本来、校則変更の決裁権は各学校長にあるのだが、教育委員会や回りからの圧力があるようだ。発足会には公開討論を求めて、各学校長や教育委員会にも案内を出したのだが、申し合わせたように全員が欠席した。聞く耳すらもたないのだ。

奄美をのぞいた県内の丸刈り校(四十四校)を地図に落としてみた。トカラ列島、屋久島、種子ヶ島など薩南の島々が九校。大隅半島南部の肝属郡と曽於郡が二十九校。薩摩半島南部の揖宿郡と指宿市が六校だ。そのほかの北の地域はなぜだかオール自由校!だ。鹿児島県内の丸刈り族は、黒潮海道の島々と、黒潮が最初に日本列島を洗う特殊地域での特別措置か?

たかが丸刈り、されど丸刈りである。

 鹿児島県の丸刈り族の資料を前にして、ぼくは鹿児島県民、ひいては日本列島民の歴史や文化の南北問題を感じている。

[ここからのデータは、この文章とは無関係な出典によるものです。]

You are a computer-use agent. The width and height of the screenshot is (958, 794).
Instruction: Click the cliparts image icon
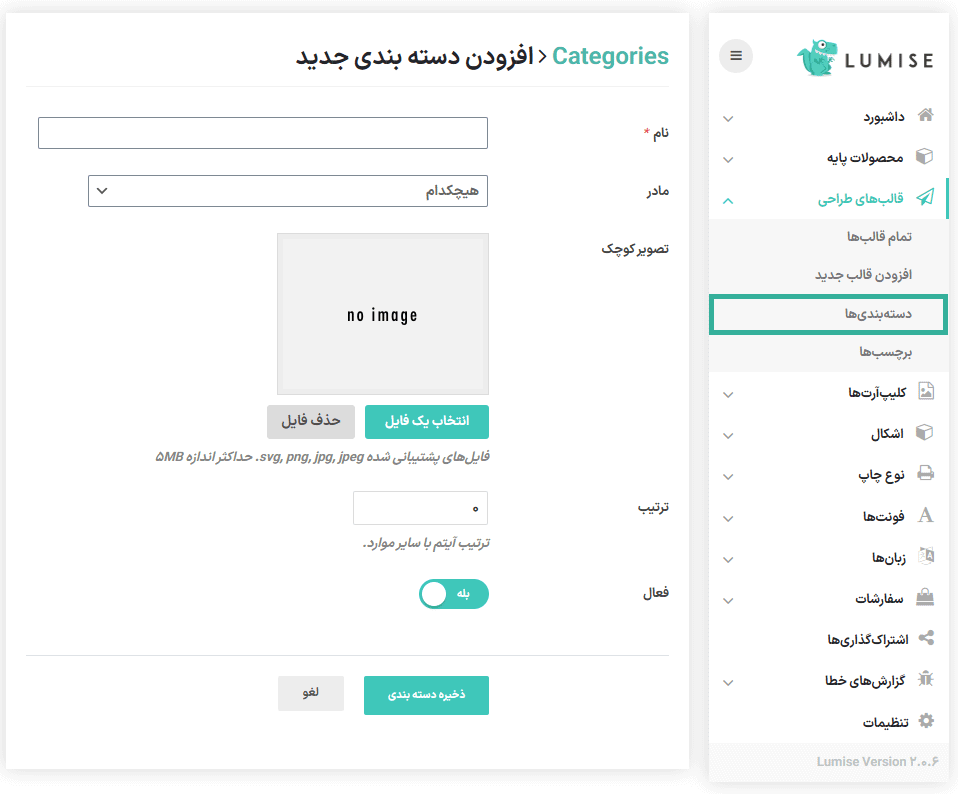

最近、大隅・薩摩半島やトカラの島々を歩きながら思うのだが、大和朝廷の武力侵略に敗北したクマソ・ハヤトなどのネイティブ先住民族たちの行く末を解く鍵は「南島」にあるのではないか。民俗文化の共通性もそうだが、鹿児島県南部の黒潮民族の子供たちが、現在でも囚人同様に丸坊主にされている地域差別の現実がある。

思えば、沖縄のためにではなく本土防衛のために玉砕したカミカゼたちの前線基地も、大隅・薩摩半島の南部地域だった。   

「オヤジ!髪ん風ば吹かそ!」

中一の坊主が人権感覚にめざめだした。